▶ _Exercise brief_: Please set down the records exactly, keeping every line.

Data items:
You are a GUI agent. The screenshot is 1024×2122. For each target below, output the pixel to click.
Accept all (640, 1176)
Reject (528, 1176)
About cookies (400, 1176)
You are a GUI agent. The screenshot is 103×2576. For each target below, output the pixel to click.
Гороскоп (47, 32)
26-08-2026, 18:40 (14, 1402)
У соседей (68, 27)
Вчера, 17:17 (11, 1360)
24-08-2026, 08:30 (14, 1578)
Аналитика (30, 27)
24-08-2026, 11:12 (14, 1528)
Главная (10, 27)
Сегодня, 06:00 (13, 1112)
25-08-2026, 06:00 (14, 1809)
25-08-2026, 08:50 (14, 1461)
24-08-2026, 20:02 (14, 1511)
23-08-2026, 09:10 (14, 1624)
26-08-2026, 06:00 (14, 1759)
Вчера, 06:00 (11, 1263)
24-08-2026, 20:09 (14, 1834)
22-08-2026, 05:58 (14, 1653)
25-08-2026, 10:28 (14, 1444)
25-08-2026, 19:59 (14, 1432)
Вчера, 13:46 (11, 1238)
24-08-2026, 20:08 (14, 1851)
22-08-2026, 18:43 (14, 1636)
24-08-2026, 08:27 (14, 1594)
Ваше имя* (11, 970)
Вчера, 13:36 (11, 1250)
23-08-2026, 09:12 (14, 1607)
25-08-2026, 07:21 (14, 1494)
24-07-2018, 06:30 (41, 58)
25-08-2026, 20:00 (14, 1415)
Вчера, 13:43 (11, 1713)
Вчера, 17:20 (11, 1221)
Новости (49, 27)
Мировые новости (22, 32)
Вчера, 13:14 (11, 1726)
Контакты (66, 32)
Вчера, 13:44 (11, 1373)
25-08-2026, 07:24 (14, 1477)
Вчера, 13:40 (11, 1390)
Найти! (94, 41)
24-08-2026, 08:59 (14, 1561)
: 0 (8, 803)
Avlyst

▶ _Written reply_:
You are a GUI agent. The screenshot is 1024×2122. For each target below, output the pixel to click.
Accept all (640, 1176)
Reject (528, 1176)
About cookies (400, 1176)
You are a GUI agent. The screenshot is 103×2576. For each target below, output the pixel to click.
Гороскоп (47, 32)
26-08-2026, 18:40 (14, 1402)
У соседей (68, 27)
Вчера, 17:17 (11, 1360)
24-08-2026, 08:30 (14, 1578)
Аналитика (30, 27)
24-08-2026, 11:12 (14, 1528)
Главная (10, 27)
Сегодня, 06:00 (13, 1112)
25-08-2026, 06:00 (14, 1809)
25-08-2026, 08:50 (14, 1461)
24-08-2026, 20:02 (14, 1511)
23-08-2026, 09:10 (14, 1624)
26-08-2026, 06:00 (14, 1759)
Вчера, 06:00 (11, 1263)
24-08-2026, 20:09 (14, 1834)
22-08-2026, 05:58 (14, 1653)
25-08-2026, 10:28 (14, 1444)
25-08-2026, 19:59 (14, 1432)
Вчера, 13:46 (11, 1238)
24-08-2026, 20:08 (14, 1851)
22-08-2026, 18:43 (14, 1636)
24-08-2026, 08:27 (14, 1594)
Ваше имя* (11, 970)
Вчера, 13:36 (11, 1250)
23-08-2026, 09:12 (14, 1607)
25-08-2026, 07:21 (14, 1494)
24-07-2018, 06:30 (41, 58)
25-08-2026, 20:00 (14, 1415)
Вчера, 13:43 (11, 1713)
Вчера, 17:20 (11, 1221)
Новости (49, 27)
Мировые новости (22, 32)
Вчера, 13:14 (11, 1726)
Контакты (66, 32)
Вчера, 13:44 (11, 1373)
25-08-2026, 07:24 (14, 1477)
Вчера, 13:40 (11, 1390)
Найти! (94, 41)
24-08-2026, 08:59 (14, 1561)
: 0 (8, 803)
Avlyst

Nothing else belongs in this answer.